I can't imagine how many times this has been posted on this board, but for those of you who are studying or did study English, is it worth it? I'd like to be a professor. Also I hear everyone moan about how teaching English isn't respected any longer and it's essentially useless now. I also like architecture but I truly do enjoy English
I studied English at a top UK University. I really enjoyed it, but it was a tricky finding good paid employment after graduating. It worked out in the long run. I now work in a comms/marketing position in a theatre and love what I do but it's taken a comparatively long time to get there and I'm not particularly well paid.

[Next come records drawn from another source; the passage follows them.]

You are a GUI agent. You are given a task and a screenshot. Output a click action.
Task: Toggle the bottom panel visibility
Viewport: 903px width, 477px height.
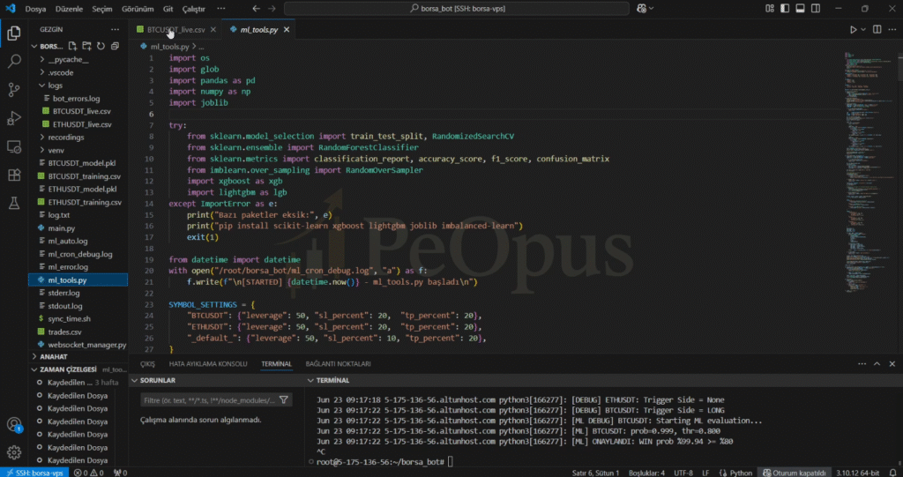(798, 9)
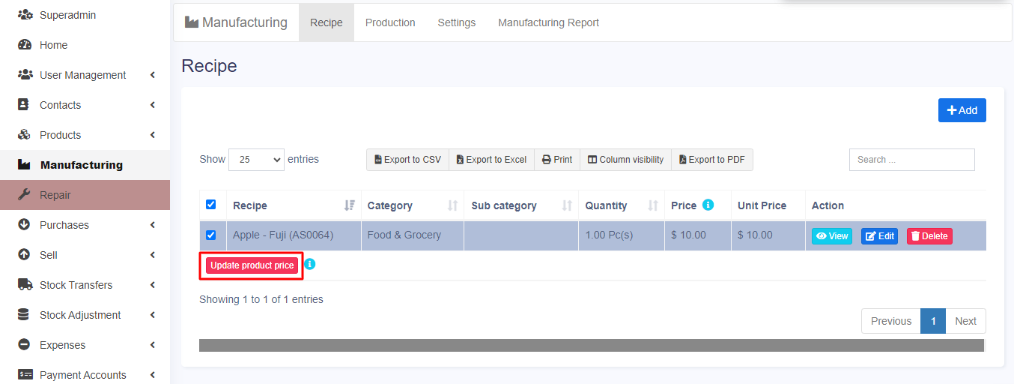Open the entries-per-page dropdown showing 25
1014x384 pixels.
coord(256,160)
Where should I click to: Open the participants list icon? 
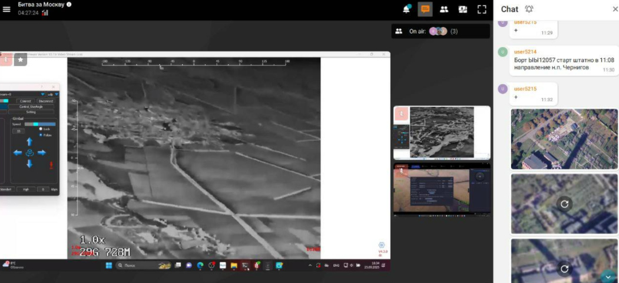(443, 9)
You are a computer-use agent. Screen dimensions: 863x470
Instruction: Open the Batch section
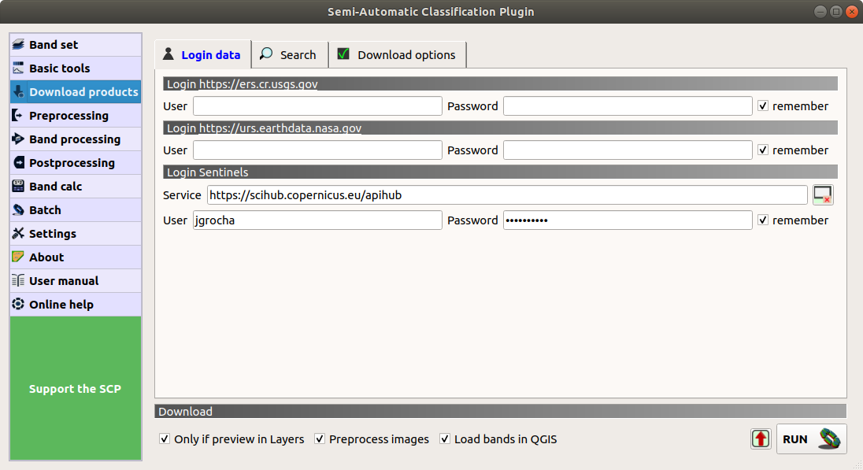pos(76,210)
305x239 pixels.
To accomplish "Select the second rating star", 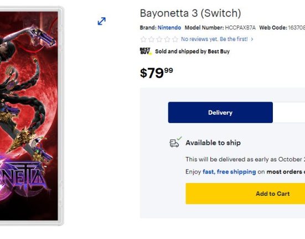I will (151, 39).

It's easy to be 17 or 18 and pursue something because you love it (rather than for the money), but when reality hits after graduation, it can be tough.
>>9926070
Are you American? Then don't.
I have a Master's degree in English but I'm Scandinavian. It's been alright, but you definitely have got to not mind teaching because that's pretty much always Plan B.
You won't become a professor.
>>9926070
No it's not worth it. Everything you need is at the library for free, for the same amount of effort. If you start with Proust, then Homer, then Shakespeare, then Joyce, then Dostoevsky and Tolstoy and Chekhov, you'll be more knowledgeable than any professor on the planet
>>9926070
if you know that you want to be a professor and that you have the ability to do so, then go for it. If you are not sure, then double major with something more practical. if you like arch maybe you could go for civil engineering major/eng min or double major (if you have the drive for it), and then more easily get into MArch programs. BArch is a really intensive full-time major that won't allow you too much time to study literature intensely on the side.
>>9926070
If you are willing to devote the majority of your time for the next 6 years, minimum, and then after that, the majority of your day, to being a professor, then go for it. But you will be teaching at two places, teaching introductory classes for awhile, grading A LOT of stupid papers, etc.
The reality is you're probably not a rockstar, so the reality of college level teaching is that there's a glut of qualified people for the better positions, so you're almost certainly going to be taking positions that aren't so great for quite awhile. That means adjunct teaching, teaching at lesser colleges, especially community colleges, etc.